You run a major Midwestern city. You've been working for two-and-half years on plans to build a new convention-center hotel downtown. Then you get a call from a local businessman who tells you he's figured out a way to build a hotel that will cost less than yours, open sooner and use less public money.
If you're Mayor Clarence Harmon, you call a press conference, denounce the rogue and describe his proposal as a "bunch of crap." And if you're Aldermanic President Francis Slay, you accuse the guy -- who didn't even bother calling you -- of trying to wreck the city's credibility.
That is, of course, what happened in St. Louis last week.
Given that the local businessman is former three-term Mayor Vincent Schoemehl Jr., perhaps Harmon and Slay should be forgiven their fits of pique. After all, Schoemehl's proposal would mean dismantling the complex $242 million-plus deal they struck for their own convention-center-hotel project. It doesn't help that Schoemehl won't discount speculation that he'll be a candidate for mayor in 2001, along with Harmon and Slay.
If Schoemehl's goal was to sell his alternative proposal to politicians who count, he failed. If his intent was to raise questions about the viability of the current hotel project, that's a different story. The heated response to Schoemehl's proposal betrays a fear that the city's deal is vulnerable.
With underwriters working on a prospectus for the first series of hotel bonds, Deputy Mayor Michael Jones says Schoemehl and the investors he's representing want to damage the city's deal. "I don't think their motives were the highest on this," says Jones. "If you just looked at the timing, even if you thought what we're doing was a bad idea, you should have said, "Damn, man -- I should have come up with that a year ago.' You would not wait until this moment to create this kind of confusion. Their motives are less than honorable."
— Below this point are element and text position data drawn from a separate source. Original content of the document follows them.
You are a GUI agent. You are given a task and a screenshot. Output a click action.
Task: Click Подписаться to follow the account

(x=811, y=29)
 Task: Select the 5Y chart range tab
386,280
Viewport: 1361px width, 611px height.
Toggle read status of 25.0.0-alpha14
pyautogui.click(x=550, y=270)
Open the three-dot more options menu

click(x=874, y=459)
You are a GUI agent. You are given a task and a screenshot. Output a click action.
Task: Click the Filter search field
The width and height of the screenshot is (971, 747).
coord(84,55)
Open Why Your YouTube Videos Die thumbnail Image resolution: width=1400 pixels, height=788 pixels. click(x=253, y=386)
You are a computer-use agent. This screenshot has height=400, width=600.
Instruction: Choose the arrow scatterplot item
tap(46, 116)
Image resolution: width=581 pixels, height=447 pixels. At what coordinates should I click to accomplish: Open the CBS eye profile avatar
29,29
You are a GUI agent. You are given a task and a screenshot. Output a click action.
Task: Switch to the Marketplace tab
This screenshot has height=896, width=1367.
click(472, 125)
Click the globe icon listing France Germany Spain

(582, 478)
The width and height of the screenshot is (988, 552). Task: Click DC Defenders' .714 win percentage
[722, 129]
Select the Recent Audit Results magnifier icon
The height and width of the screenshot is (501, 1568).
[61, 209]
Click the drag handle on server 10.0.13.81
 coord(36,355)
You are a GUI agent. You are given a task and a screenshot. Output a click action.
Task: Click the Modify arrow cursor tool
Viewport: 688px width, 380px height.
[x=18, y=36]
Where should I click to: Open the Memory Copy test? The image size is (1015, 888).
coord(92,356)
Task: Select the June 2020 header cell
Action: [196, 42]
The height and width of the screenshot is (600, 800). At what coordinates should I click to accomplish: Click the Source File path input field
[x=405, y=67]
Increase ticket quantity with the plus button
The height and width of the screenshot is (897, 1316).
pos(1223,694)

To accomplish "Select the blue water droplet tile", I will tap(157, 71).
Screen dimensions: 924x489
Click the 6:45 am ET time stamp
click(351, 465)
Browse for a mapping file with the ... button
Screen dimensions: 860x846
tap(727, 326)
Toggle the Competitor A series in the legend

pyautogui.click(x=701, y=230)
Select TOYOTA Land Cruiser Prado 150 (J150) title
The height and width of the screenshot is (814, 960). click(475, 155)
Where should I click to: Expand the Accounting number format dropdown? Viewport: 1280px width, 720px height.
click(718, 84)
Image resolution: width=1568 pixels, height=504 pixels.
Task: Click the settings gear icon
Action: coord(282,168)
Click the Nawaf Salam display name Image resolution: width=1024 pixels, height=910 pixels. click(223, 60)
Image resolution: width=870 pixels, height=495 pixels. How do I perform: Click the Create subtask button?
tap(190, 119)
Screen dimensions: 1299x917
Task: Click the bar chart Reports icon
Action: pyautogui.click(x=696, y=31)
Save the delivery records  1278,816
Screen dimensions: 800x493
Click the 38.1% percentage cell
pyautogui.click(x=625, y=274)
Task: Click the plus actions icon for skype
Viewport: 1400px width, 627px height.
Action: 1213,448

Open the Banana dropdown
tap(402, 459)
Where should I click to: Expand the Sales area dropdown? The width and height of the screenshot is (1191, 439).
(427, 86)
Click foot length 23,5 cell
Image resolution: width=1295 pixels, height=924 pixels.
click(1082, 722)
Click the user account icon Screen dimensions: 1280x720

The city picked New Orleans-based Historic Restoration Inc. to build a convention-center hotel in December 1997. The company's proposal was one with broad appeal, because it addressed the needs of the local convention boosters and the goals of preservationists. HRI's proposal calls for renovating and reopening the derelict Gateway and Lennox hotels on Washington Avenue and building a tower immediately east of the Gateway. In total, the company will add 1,081 rooms to the downtown market, all within a stone's throw of America's Center, the city's underused convention facility. Marriott Corp. will operate the hotel, which is scheduled to open in August 2002; the state is financing the construction of an adjoining parking garage at Ninth Street and Washington Avenue.
But the project -- the biggest ever undertaken by HRI -- was slow getting out of the gate as the city and developer struggled to sell the deal to potential lenders. GMAC Commercial Mortgage, which HRI identified in 1997 as its primary mortgage lender, backed out in 1998, and it wasn't until last June that a financing agreement was inked by the city and announced with fanfare by Harmon ("The Big Fix," RFT, Nov. 10). Even then, it turned out the money for the heavily subsidized project wasn't nailed down -- and the city had to seek bigger federal loans and a larger slice of the empowerment-zone bonding authority. The actual deal is expected to close this summer; construction of the hotel is expected after the closing.
The agreement signed in June and approved by the Board of Aldermen is complicated, but the bottom line is that more than $108 million of the project -- about 45 percent of the estimated cost -- comes from state and federal loans, tax credits and direct subsidies. There's little equity investment in the deal, although two of Harmon's campaign fundraisers, businessmen Clifton Gates and Eric Bachelor, will each own 5 percent of the hotel. City taxpayers are on the hook for about $74 million, including future tax revenues from the hotel, which will be used to pay off tax-increment-financing bonds. The sources of financing have been moving targets; for example, the AFL-CIO Building Investment Trust originally agreed to buy $30 million in bonds but has since pared its commitment to half that amount. That forced the city last month to ask to increase the amount -- to $98 million from $77 million -- of empowerment-zone bonds for the project, which are tax-exempt and designed to assist distressed areas, including East St. Louis, Wellston and Lemay.
The changes and delays have continued to feed skepticism about the project. "All the details of the HRI plan have been played so close to the vest that I'm not sure that anybody beyond a real narrow circle really knows what it is," says local hotel-industry consultant Gary Andreas, whose firm -- Tellatin, Louis, Andreas & Short -- did market research for Schoemehl's group. "I would be very suspect that it's as close as they've described it."
Schoemehl says uncertainty about the status of the HRI project was one of the reasons he began exploring other hotel proposals in late summer last year. The former mayor says he was looking for a hotel plan that could do several things -- complement the current wave of investment in the Washington Avenue area, put future conventioneers nearer to Laclede's Landing and, most important, salvage the anemic St. Louis Centre, the struggling downtown mall built with taxpayer help during Schoemehl's first term.